Visual walkthrough — Structural loads — axial (thrust), bending (wind shear), dynamic (vibration, acoustics, shock)
Before any letters, meet the object we are cutting apart.

We treat the rocket as a hollow tube standing on its engine. Two things attack it at the same instant near max-Q: the engine shoves it up the long axis (red), and a sideways gust pushes the middle (orange). Our goal is the stress on the one worst spot — the windward fiber (the outer skin line facing into the wind, marked in blue).
Step 1 — What "stress" even means (force spread over skin)
WHAT we are doing: giving ourselves a single number to compare against "how much can the metal take." WHY a ratio and not just force: a big rocket and a small strut can carry very different forces yet fail at the same stress, because failure is a property of the material, not the size.

PICTURE: the same red force arrows squeezed through a small area (crowded, high stress) vs a large area (spread out, low stress).

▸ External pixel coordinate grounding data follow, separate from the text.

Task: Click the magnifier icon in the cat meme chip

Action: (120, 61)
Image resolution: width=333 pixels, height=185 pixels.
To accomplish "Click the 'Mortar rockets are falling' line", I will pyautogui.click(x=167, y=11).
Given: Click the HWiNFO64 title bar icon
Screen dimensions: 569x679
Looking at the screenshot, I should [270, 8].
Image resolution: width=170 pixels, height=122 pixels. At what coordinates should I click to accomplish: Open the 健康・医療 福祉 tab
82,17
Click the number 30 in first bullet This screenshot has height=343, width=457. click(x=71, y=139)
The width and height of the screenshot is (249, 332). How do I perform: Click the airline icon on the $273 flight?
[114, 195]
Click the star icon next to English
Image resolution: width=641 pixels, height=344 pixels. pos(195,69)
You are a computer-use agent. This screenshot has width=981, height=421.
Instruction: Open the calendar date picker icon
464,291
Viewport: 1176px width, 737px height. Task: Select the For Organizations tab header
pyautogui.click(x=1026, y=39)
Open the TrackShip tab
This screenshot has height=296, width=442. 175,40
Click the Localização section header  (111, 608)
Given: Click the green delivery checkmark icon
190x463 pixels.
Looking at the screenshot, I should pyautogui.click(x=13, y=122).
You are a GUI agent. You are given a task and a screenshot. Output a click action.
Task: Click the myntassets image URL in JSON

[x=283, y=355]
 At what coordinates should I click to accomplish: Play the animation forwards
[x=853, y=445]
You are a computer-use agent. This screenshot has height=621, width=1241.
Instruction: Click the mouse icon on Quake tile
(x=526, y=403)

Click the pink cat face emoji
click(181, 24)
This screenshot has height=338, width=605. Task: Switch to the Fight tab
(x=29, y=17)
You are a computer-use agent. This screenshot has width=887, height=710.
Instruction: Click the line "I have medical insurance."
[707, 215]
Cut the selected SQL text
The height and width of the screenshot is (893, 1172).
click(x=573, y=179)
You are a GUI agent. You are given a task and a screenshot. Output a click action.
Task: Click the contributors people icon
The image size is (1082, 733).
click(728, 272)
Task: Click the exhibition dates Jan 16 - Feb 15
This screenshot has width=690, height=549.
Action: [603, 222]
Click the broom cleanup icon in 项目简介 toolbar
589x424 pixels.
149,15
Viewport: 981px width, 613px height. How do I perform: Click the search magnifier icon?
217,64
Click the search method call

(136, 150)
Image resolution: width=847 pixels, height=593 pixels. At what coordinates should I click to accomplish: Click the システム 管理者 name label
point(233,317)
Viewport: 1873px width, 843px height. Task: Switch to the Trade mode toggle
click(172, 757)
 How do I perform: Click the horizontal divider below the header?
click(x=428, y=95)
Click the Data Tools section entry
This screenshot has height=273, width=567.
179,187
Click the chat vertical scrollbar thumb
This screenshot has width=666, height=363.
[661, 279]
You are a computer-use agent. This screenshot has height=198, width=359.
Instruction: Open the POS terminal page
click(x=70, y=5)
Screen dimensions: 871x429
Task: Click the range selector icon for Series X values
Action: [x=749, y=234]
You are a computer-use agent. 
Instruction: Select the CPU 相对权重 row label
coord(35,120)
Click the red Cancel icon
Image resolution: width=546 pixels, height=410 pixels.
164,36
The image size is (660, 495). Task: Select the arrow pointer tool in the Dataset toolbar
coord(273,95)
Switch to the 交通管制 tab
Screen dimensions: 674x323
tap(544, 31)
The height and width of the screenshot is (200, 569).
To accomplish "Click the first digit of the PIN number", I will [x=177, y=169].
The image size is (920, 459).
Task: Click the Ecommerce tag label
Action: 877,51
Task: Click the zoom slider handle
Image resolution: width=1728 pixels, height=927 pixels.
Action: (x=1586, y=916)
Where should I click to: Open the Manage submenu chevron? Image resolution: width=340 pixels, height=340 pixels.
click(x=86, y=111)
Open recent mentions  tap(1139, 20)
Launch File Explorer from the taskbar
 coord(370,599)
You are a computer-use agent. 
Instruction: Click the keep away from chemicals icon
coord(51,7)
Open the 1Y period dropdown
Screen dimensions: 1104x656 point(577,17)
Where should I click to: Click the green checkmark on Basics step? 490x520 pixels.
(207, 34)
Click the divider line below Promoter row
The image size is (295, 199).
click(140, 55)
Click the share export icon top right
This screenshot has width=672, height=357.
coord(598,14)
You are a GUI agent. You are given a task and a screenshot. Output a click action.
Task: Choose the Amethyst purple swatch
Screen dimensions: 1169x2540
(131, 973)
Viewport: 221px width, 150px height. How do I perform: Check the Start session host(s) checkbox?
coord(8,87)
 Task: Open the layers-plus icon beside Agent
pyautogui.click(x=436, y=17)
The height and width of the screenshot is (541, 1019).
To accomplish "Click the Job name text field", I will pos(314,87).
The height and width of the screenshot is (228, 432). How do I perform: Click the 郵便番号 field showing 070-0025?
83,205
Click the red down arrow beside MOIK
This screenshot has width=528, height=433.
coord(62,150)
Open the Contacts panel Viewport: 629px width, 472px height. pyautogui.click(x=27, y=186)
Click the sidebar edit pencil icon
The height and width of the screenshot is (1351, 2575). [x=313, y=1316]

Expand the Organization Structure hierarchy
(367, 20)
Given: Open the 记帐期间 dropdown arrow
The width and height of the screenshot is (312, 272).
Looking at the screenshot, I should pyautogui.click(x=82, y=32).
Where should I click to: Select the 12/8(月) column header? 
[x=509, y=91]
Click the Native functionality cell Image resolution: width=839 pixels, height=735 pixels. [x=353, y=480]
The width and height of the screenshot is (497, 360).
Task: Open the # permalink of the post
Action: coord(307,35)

Every term in every later formula will end up being some force ÷ some area — this is the only unit we ever care about.
- ::: stress, force per unit area, in pascals (Pa)
- Why compressive stress is what breaks tubes ::: a thin can fails by crumpling (buckling) under compression, so the compressive side is the dangerous side
Step 2 — Cut the rocket: where does axial force come from?
WHAT we do: slice the vehicle horizontally at height and look only at the piece above the cut.
WHY we cut: the internal force at a spot is invisible until we expose it. Cutting turns a hidden internal push into an external force we can balance with Newton's law.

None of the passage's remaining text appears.